(Collected data entries)
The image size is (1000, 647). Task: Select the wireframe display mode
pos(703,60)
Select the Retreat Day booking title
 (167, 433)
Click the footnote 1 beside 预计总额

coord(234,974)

## PROBLEM DESCRIPTION
Reproduce the data above in full, keeping it exactly the same.

## OUTPUT OF THE TASK
The image size is (1000, 647). Task: Select the wireframe display mode
pos(703,60)
Select the Retreat Day booking title
 (167, 433)
Click the footnote 1 beside 预计总额

coord(234,974)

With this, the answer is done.